Data records ->
++++++++++++++++++++
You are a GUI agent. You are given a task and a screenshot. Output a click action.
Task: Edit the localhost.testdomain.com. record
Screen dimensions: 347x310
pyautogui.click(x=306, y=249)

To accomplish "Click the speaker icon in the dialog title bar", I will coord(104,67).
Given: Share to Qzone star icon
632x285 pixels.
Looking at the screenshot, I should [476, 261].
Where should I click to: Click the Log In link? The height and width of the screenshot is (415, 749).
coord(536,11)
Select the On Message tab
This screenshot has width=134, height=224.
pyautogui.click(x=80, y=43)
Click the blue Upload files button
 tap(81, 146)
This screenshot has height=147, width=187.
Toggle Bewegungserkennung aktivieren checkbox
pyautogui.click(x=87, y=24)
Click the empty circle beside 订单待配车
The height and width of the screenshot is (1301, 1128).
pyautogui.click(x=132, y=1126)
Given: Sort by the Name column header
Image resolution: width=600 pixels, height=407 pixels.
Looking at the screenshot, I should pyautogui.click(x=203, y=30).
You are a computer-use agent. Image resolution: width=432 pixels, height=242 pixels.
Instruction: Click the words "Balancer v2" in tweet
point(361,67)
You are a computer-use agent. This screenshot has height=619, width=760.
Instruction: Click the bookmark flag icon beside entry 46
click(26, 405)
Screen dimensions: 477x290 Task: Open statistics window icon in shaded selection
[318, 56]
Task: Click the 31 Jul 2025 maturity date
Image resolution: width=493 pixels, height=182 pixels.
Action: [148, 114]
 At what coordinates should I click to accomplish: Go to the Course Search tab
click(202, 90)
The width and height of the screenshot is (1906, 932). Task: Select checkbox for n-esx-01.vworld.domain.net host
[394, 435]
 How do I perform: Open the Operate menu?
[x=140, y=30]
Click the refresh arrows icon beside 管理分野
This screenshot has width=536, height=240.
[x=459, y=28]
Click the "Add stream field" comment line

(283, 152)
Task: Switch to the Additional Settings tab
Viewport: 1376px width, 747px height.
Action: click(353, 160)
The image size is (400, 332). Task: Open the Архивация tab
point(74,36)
++++++++++++++++++++
Brief -> Restate word for word the lines from the one holding "How do I perform: Open the Operate menu?" to the end of the listing, both ends included, and nothing more.

Exercise output ->
 How do I perform: Open the Operate menu?
[x=140, y=30]
Click the refresh arrows icon beside 管理分野
This screenshot has width=536, height=240.
[x=459, y=28]
Click the "Add stream field" comment line

(283, 152)
Task: Switch to the Additional Settings tab
Viewport: 1376px width, 747px height.
Action: click(353, 160)
The image size is (400, 332). Task: Open the Архивация tab
point(74,36)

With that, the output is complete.